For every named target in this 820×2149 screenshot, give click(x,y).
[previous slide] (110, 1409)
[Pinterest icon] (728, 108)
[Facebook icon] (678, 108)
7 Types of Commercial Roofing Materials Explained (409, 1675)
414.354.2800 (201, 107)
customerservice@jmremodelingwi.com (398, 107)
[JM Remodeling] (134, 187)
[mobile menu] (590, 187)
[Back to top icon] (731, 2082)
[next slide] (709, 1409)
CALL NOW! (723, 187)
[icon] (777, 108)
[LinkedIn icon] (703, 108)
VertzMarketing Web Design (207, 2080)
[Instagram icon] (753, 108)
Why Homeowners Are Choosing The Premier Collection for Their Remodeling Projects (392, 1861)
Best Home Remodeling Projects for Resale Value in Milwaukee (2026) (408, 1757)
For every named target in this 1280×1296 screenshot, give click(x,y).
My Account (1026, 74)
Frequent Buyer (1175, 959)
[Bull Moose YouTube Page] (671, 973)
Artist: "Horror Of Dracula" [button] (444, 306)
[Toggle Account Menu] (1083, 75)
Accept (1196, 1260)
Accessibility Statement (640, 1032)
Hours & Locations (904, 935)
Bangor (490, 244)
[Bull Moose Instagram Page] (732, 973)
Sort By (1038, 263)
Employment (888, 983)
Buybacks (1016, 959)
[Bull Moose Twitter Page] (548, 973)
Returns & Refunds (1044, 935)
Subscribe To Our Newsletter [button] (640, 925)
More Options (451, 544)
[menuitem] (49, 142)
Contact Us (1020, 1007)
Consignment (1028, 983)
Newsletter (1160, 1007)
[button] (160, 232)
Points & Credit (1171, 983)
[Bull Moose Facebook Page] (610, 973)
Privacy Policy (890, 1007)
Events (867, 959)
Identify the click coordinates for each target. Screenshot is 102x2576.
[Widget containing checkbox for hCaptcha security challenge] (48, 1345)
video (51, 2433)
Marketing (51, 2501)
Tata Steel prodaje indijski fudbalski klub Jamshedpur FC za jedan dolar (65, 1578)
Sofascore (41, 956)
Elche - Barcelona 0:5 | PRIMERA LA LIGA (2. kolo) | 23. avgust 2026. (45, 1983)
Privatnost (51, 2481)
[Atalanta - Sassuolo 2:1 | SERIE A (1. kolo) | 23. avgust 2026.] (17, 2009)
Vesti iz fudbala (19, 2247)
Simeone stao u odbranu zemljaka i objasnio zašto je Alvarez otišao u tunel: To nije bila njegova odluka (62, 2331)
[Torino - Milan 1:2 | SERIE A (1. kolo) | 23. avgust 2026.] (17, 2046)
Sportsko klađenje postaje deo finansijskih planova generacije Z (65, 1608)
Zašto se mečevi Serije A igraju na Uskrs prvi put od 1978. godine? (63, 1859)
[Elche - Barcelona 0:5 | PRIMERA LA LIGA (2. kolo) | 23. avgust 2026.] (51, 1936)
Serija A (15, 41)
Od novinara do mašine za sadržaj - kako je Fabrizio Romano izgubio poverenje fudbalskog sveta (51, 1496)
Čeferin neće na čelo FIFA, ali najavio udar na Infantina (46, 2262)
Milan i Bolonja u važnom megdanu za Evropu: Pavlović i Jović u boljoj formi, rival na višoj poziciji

What you should do
Of the entries above, repeat exactly the lines between the line with "More Options (451, 544)" and the line with "Čeferin neće na", inclusive, and no others.

Solution to this exercise
More Options (451, 544)
[menuitem] (49, 142)
Contact Us (1020, 1007)
Consignment (1028, 983)
Newsletter (1160, 1007)
[button] (160, 232)
Points & Credit (1171, 983)
[Bull Moose Facebook Page] (610, 973)
Privacy Policy (890, 1007)
Events (867, 959)
Identify the click coordinates for each target. Screenshot is 102x2576.
[Widget containing checkbox for hCaptcha security challenge] (48, 1345)
video (51, 2433)
Marketing (51, 2501)
Tata Steel prodaje indijski fudbalski klub Jamshedpur FC za jedan dolar (65, 1578)
Sofascore (41, 956)
Elche - Barcelona 0:5 | PRIMERA LA LIGA (2. kolo) | 23. avgust 2026. (45, 1983)
Privatnost (51, 2481)
[Atalanta - Sassuolo 2:1 | SERIE A (1. kolo) | 23. avgust 2026.] (17, 2009)
Vesti iz fudbala (19, 2247)
Simeone stao u odbranu zemljaka i objasnio zašto je Alvarez otišao u tunel: To nije bila njegova odluka (62, 2331)
[Torino - Milan 1:2 | SERIE A (1. kolo) | 23. avgust 2026.] (17, 2046)
Sportsko klađenje postaje deo finansijskih planova generacije Z (65, 1608)
Zašto se mečevi Serije A igraju na Uskrs prvi put od 1978. godine? (63, 1859)
[Elche - Barcelona 0:5 | PRIMERA LA LIGA (2. kolo) | 23. avgust 2026.] (51, 1936)
Serija A (15, 41)
Od novinara do mašine za sadržaj - kako je Fabrizio Romano izgubio poverenje fudbalskog sveta (51, 1496)
Čeferin neće na čelo FIFA, ali najavio udar na Infantina (46, 2262)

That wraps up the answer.